#### [Task to complete]
Reproduce verbatim the line containing "The height and" and every line that follows it through the end of the entries below, omitting all pictures.

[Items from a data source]

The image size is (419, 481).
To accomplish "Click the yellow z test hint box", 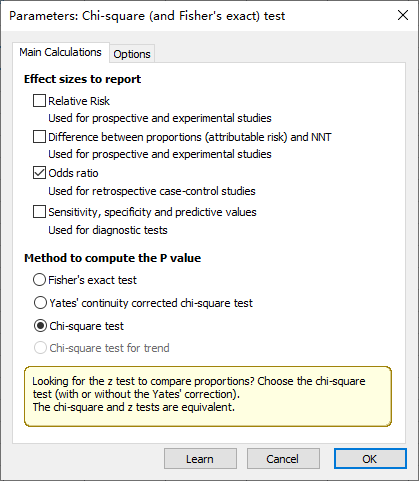I will point(208,397).
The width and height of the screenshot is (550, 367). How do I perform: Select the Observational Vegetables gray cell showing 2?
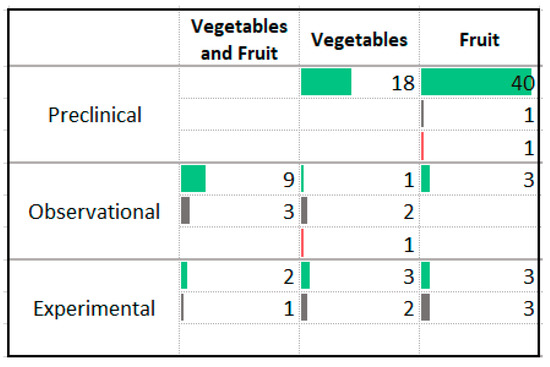pyautogui.click(x=359, y=211)

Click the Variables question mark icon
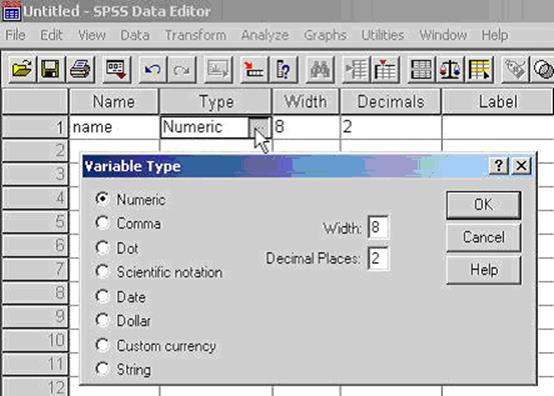coord(283,69)
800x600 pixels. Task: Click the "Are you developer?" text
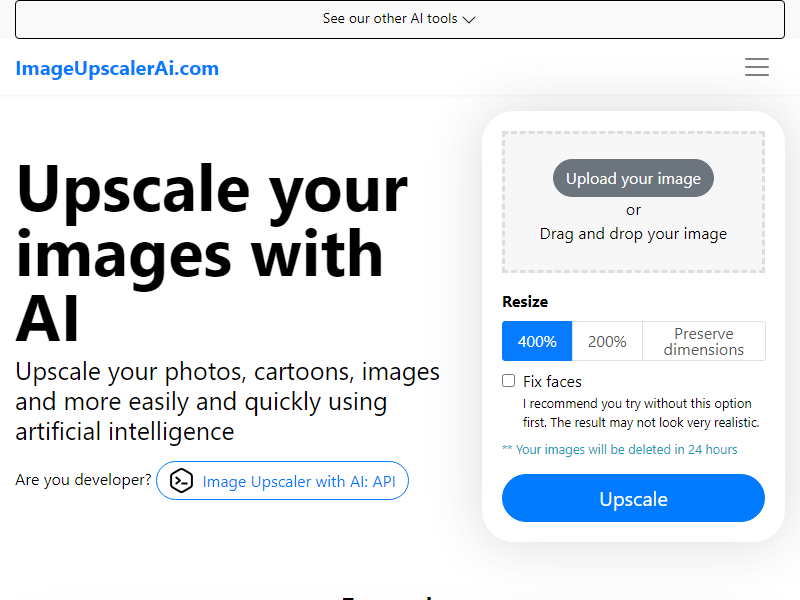point(83,480)
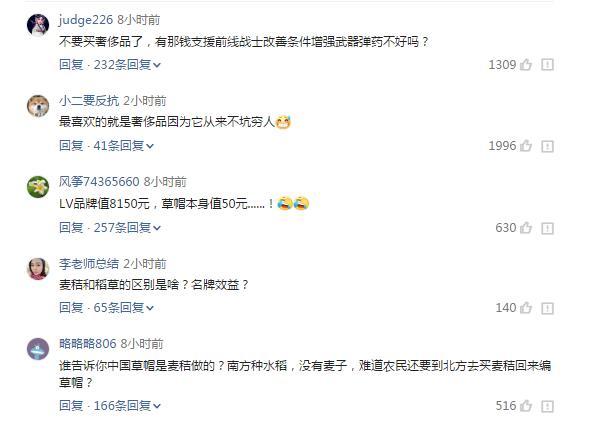
Task: Reply to judge226's comment
Action: [x=71, y=65]
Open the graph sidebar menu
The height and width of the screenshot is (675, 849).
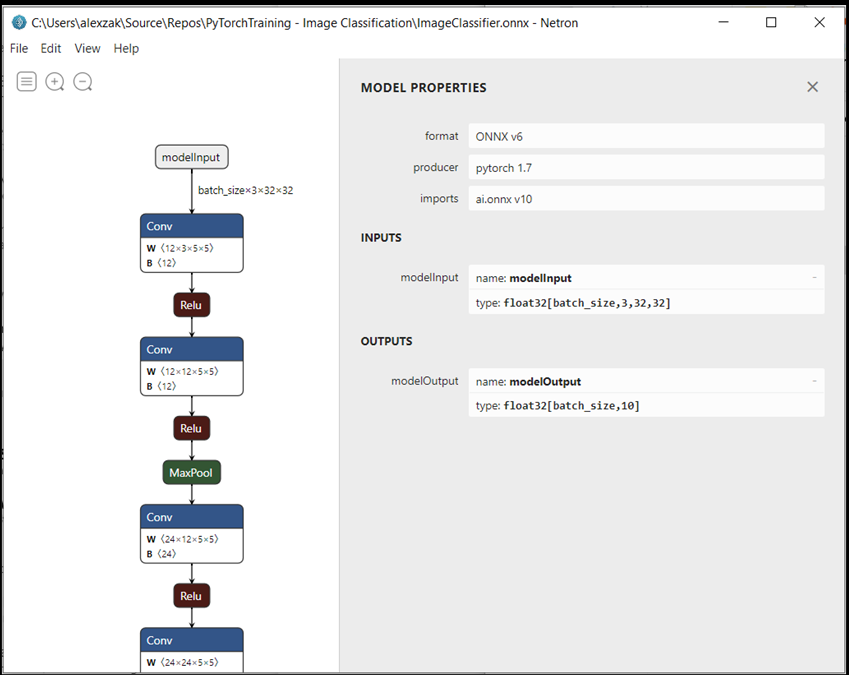pos(26,81)
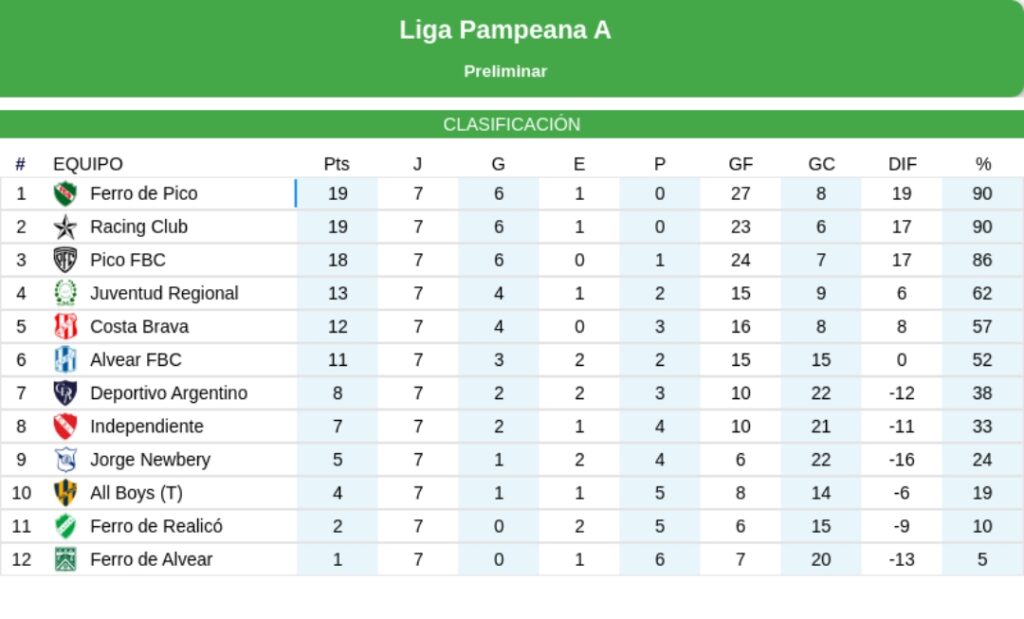Click the Independiente red shield crest

(x=65, y=426)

#### [Response below]
The height and width of the screenshot is (675, 849).
pos(26,81)
Click the Independiente red shield crest

(x=65, y=426)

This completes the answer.